» **Passage provided**:
* * * * * * * * *

AS lockdown continues, discussions continue too about the impact this pandemic is having on the already stark inequalities in Glasgow.

The vast gulf between rich and poor in our city is one such measure of inequality, and there are also other gaps between different groups. All of these measures of inequality tell us how much work there is to do to build a fairer city – and crucially, that we need to work on multiple fronts rather than waiting for a “good time” to focus on marginalised communities.

But that’s what keeps happening. When it comes to issues that most affect the groups of people furthest away from power, there can be a general acknowledgement from decision makers that things are bad, but it never gets to be a priority for action. That’s until a disaster strikes, when there’s hand-wringing for a few days – but then the issue is allowed to drift into the shadows again, with little difference made to the lives of the people most affected.

We can see this clearly in the total lack of attention paid to the appalling waiting times for transgender people in Scotland to speak to a doctor about their health needs. In Glasgow, that wait is now three years long just for an initial appointment, and then a further six to 18 months wait again for a follow-up. Across Scotland, Gender Identity Clinic waiting times are far worse than other NHS outpatient clinics. Why is this a scandal that nobody thinks is worth airing?

These waiting times are not just an inconvenience – there are very serious consequences for trans people. Forcing people down private healthcare routes puts an unsustainable financial burden on a group of people already further from the labour market and more at risk of poverty because of discrimination and stigma in the workplace.

More than that – the result of no NHS care is that people self-medicate, taking hormone treatment without medical supervision, and from sources that may be unsafe. This is obviously dangerous, but for many trans people it is much more dangerous for their mental health to spend years waiting for a doctor to take them seriously. As we see with so many barriers in healthcare, a lack of access to the NHS doesn’t stop anyone accessing treatment – it stops them accessing it safely.

Research from the NHS shows huge issues with the current service for trans people in Scotland. This has caused such a profound lack of trust that trans people are routinely hiding or not seeking treatment for mental health issues in fear of this being used as a reason to deny them access to a medical transition. Given the evidence that compared with the general population, trans people are far more likely to consider or attempt suicide, this is not an issue we can afford to keep ignoring.

Scottish Greens are calling on NHS Greater Glasgow & Clyde to trial a new approach based on working with trans people as the experts in the care they need. There are already trials of a new way of working in London and Manchester, so now it’s time for Glasgow to take action. We have no more time to wait to ensure that all Scots can get access to the healthcare they need.

* * * * * * * * *

» **Task 1**: In the article on trans healthcare in Glasgow, rewrite the paragraph beginning "We can see this clearly" as a short bulleted list that keeps its main facts.
» **Task 2**: Copy the article on trans healthcare in Glasgow word for word from "We can see this" up to and including "in the workplace.".
» **Task 3**: According to the article on trans healthcare in Glasgow, which two cities are already trialing a new way of working?

* * * * * * * * *

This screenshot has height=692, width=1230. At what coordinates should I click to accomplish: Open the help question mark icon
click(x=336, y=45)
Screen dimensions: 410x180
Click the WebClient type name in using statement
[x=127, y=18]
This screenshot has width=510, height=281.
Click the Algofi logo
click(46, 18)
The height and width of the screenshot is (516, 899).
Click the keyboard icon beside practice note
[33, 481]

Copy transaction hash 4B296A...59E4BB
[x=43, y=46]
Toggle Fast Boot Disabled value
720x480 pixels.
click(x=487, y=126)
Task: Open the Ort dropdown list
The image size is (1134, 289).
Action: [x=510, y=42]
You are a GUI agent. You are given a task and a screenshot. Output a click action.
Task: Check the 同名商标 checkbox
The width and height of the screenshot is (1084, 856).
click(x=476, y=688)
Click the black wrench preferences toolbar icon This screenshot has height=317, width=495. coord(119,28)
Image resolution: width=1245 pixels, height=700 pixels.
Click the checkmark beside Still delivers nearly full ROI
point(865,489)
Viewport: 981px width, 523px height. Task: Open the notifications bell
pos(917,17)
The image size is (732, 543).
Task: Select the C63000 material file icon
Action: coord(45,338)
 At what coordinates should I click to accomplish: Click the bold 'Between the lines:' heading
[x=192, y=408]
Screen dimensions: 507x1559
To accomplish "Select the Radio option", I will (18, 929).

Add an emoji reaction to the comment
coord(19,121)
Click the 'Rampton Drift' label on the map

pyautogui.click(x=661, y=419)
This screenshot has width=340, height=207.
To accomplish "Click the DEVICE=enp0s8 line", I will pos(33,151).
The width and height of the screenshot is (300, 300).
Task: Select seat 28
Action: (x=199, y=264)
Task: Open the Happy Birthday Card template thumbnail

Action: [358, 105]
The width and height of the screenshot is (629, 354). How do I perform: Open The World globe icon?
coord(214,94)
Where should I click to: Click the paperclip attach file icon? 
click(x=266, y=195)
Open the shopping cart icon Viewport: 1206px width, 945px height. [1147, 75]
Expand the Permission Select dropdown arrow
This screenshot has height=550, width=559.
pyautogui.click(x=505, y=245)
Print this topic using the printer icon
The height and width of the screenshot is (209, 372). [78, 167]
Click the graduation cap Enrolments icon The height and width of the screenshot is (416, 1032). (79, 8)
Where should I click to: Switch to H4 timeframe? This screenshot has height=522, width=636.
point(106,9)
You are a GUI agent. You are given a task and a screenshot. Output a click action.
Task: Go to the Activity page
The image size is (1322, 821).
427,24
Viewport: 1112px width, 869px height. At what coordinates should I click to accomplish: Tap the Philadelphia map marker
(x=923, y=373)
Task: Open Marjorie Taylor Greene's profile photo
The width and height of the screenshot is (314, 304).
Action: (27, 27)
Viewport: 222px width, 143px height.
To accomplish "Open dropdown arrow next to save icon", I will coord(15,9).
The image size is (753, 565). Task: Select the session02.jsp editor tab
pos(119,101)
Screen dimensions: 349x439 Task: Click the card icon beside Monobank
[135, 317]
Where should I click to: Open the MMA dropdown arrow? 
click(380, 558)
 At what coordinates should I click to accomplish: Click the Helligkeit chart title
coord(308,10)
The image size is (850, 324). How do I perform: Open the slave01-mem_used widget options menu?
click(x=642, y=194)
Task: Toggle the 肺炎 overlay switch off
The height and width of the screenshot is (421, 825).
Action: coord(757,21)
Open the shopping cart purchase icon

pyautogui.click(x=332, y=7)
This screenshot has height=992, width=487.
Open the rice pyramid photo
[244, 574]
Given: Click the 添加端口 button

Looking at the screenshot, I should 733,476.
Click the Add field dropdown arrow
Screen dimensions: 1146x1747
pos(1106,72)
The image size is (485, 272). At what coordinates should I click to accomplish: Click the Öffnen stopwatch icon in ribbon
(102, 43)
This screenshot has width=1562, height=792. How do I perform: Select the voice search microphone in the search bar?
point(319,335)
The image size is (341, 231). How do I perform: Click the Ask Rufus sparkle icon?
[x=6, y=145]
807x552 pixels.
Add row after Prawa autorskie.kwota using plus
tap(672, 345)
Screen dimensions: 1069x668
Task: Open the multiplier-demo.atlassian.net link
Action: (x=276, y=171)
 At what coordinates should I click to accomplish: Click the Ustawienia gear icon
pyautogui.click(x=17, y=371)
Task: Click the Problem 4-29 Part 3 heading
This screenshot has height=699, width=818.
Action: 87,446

* * * * * * * * *

» **Worked solution 1**:
- Decision makers pay almost no attention to the very long waits transgender people in Scotland face to see a doctor about their health needs.
- In Glasgow, the wait for an initial appointment is now three years, followed by another six to 18 months for a follow-up.
- Across Scotland, Gender Identity Clinic waiting times are far worse than those of other NHS outpatient clinics.
- The paragraph asks why nobody thinks this scandal is worth airing.

» **Worked solution 2**:
We can see this clearly in the total lack of attention paid to the appalling waiting times for transgender people in Scotland to speak to a doctor about their health needs. In Glasgow, that wait is now three years long just for an initial appointment, and then a further six to 18 months wait again for a follow-up. Across Scotland, Gender Identity Clinic waiting times are far worse than other NHS outpatient clinics. Why is this a scandal that nobody thinks is worth airing?

These waiting times are not just an inconvenience – there are very serious consequences for trans people. Forcing people down private healthcare routes puts an unsustainable financial burden on a group of people already further from the labour market and more at risk of poverty because of discrimination and stigma in the workplace.

» **Worked solution 3**: London and Manchester.